Friday, May 19, 2006


Virtual youth is only a website away. Myspace.com makes it possible, according to the Los Angeles Times, to act like an adolescent no matter how old you are. I don't know about you, but adolescence was soooo much fun! It's kinda scary that there's a cyber-world for such behavior.

Caution, not for the faint of heart or anyone whose memories of middle-school angst still cause serious depression: "LET'S begin with an exercise. First, name the eight most important people in your life Â? friends, family, rock stars. These are your Top 8. Now rank those people in order of importance. Finally, send a copy of this list to everybody you know, including people who didn't make the cut. Be careful not to hurt the wrong feelings, or you may end up getting bumped from other people's Top 8s."

OUCH! Not on the list? Not picked for the team? Why do I want to think about this?

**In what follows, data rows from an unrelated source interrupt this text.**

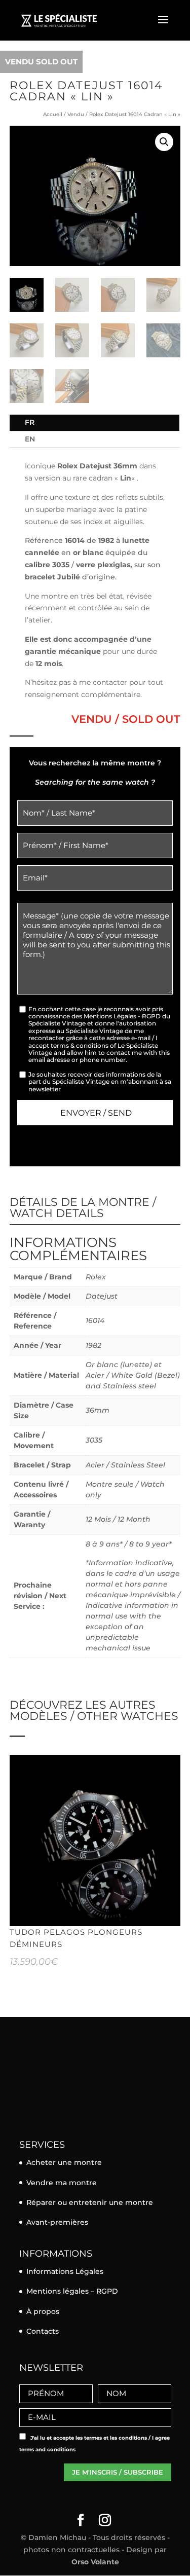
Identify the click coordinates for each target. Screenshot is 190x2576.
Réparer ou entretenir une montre (89, 2202)
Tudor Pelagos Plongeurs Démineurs (76, 1938)
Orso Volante (95, 2561)
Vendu (75, 114)
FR (29, 422)
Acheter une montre (64, 2162)
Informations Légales (64, 2271)
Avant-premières (57, 2222)
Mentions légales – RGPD (72, 2291)
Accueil (52, 114)
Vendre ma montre (61, 2182)
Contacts (42, 2331)
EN (30, 439)
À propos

I've always thought adolescent human beings should inhabit another planet. Isn't that why we are exploring Mars? One planet may not be big enough. "There are more than 76 million people on MySpace (about 270,000 join daily), and Anderson [president of MySpace] wants to expand the MySpace experience until the entire Net rests within it." Anderson claims, "That's the goal and ambition. Almost all the things you can do online can be enhanced by the social structure of MySpace."

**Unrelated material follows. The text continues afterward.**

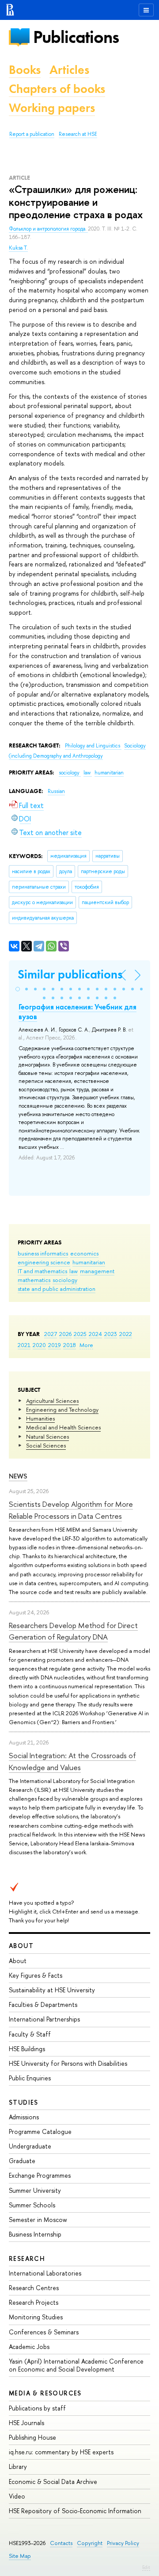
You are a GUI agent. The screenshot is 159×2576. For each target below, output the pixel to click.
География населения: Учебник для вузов (77, 1011)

Key word=ALMOST. And almost all the things you can do in real life you can do virtually online. There are just some things we do not want to do or know other people are doing. "Social structure"? There's a dissertation in some sociology Ph.D. student's future.
Warning--Segue ahead

Speaking of sociologists, if you made it through adolescence with only slight scaring, you grew up to believe money can't buy happiness. And now studies prove this to be solidly true. Neither, it seems, can government help you to be happy. "Those who areskepticall about the capacity of a government to make us happy are sometimes advised to look at Bhutan, the absolute monarchy that has adopted the politics of happiness. This is the Buddhist kingdom that has forced more than 100,000 Hindus of Nepalese origin to leave the country. It may not be very democratic, but its track record on promoting happiness is second to none. In pursuit of this cause it has boldly banned wrestling and MTV." The point of life, according to experts who are happily studying our happiness quotas, is to accept what life offers, not necessarily searching for what makes us happy.

Professor Furedi, the segue above, capsulizes the study in this formula: "concern with prosperity and economic growth diminishes the quality of our emotional life and makes us unhappy." Thus, if you want to be happier, don't set your sights, your dreams, your hopes too high; in fact, lower them considerably, and you will be far happier. ["They argue that if we were more modest in our aspirations and lowered our expectations, we would be far happier people."]

Today, I think I'll hope for a Happy Meal.